La littérature slovène publiée dans l'Illinois
Ainsi, Dalkey Archive Press, petite maison d’édition de l’Illinois qui, depuis plus de 25 ans, est spécialisée dans les œuvres traduites, a entamé cette année une collection de littérature slovène avec l’appui d’organismes officiels en Slovénie. Le premier ouvrage de la collection, Necropolis, de Boris Pahor, est un formidable recueil de souvenirs des camps de concentration pendant la Seconde Guerre mondiale, que l’on a comparé aux plus belles pages d’Elie Wiesel et Primo Levi.Dalkey est également sur le point de lancer des collections de même type en hébreu et en catalan, et sur la littérature suisse. A chaque fois, un institut de financement du pays de départ subventionne la publication, et participe à la promotion et à la commercialisation aux Etats-Unis, un effort qui peut représenter jusqu’à 10 000 dollars ou plus par livre.
Leurs budgets étant chiches, et ayant un accès encore plus limité aux grands médias, les organismes culturels étrangers en sont venus à considérer le Web comme un allié dans la promotion de leurs produits. Open Letter, la maison d’édition littéraire de l’Université de Rochester, a fondé un site au nom ironique de Three Percent (Trois pour cent) qui se spécialise dans la traduction. Il s’est transformé en un forum animé où l’on peut non seulement débattre et analyser les œuvres, mais aussi s’interroger sur l’art de la traduction.
Un autre site, Words Without Borders (Mots sans frontières), lancé en 2003, publie en ligne des ouvrages traduits et permet en outre aux traducteurs de présenter des échantillons de leur travail dans l’espoir d’attirer des éditeurs commerciaux.
Même Amazon.com se met à la traduction
Même le gargantua de la vente de livre, Amazon.com, est entré dans l’arène avec AmazonCrossing, une nouvelle variante réservée à la littérature traduite. Le premier livre proposé, The King of Kahel (Le roi de Kahel), roman du Guinéen Tierno Monénembo publié à l’origine en français, est sorti en novembre. Cinq autres titres sont annoncés, tous de la fiction sauf un.Si certains éditeurs indépendants saluent le soutien et l’intérêt croissant d’Amazon pour la littérature traduite, d’autres s’en méfient.

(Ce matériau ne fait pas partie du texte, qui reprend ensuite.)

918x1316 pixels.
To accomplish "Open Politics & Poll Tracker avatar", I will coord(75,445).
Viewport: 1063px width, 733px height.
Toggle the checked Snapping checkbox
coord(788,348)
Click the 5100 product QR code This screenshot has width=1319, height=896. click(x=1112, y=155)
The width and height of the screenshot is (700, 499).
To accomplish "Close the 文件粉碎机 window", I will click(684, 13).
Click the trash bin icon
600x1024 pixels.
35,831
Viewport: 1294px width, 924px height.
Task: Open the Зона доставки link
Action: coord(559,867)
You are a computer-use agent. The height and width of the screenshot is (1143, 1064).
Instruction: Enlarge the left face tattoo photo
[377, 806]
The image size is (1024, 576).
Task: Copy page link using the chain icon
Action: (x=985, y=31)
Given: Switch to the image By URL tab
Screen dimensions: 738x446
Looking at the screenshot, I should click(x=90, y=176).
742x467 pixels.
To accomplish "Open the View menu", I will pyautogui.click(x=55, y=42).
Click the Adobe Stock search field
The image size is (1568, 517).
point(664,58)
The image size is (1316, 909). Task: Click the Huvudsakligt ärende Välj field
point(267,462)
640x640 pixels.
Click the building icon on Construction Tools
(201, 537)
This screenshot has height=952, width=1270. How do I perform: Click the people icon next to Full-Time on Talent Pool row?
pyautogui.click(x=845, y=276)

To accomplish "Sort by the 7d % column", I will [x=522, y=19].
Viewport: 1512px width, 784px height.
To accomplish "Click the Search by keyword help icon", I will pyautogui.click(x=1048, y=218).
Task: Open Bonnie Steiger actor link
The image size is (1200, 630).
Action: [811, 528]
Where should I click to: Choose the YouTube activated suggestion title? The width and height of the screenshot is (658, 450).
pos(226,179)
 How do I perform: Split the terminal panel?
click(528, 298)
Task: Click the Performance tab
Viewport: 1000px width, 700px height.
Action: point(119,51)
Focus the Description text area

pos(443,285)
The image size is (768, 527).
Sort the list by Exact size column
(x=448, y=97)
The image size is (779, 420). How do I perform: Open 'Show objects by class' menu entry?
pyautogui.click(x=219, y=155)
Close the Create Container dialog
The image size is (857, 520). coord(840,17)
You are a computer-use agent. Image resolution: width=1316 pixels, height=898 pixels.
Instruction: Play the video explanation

En octobre dernier, Dennis Loy Johnson, de Melville House, s’en est pris à ce qu’il appelle “les pratiques de prédateur et de voyou” d’Amazon, ajoutant qu’il était “évident pour nous que les intérêts d’Amazon sont à l’opposé de ceux d’une culture du livre saine, électronique ou non.”
Les organismes culturels nationaux comme l’Institut Ramon Llull, qui a pour vocation de faire connaître la langue et la culture catalane, ont également contribué à financer des conférences et des livres sur la traduction, tandis que d’autres subventionnent les voyages de traducteurs américains dans leurs pays afin qu’ils apprennent à mieux connaître leur culture et leur peuple.
“Ils savent bien qu’il y a peu de soutien à attendre ici pour ce genre d’œuvre, et que ce soutien ne peut venir que de l’extérieur, et non du secteur de l’édition, explique Esther Allen, ancienne directrice du Fonds de traduction PEN. Les grandes maisons d’édition restent fermement convaincues que le consommateur américain de livres ne veut pas lire de traductions.”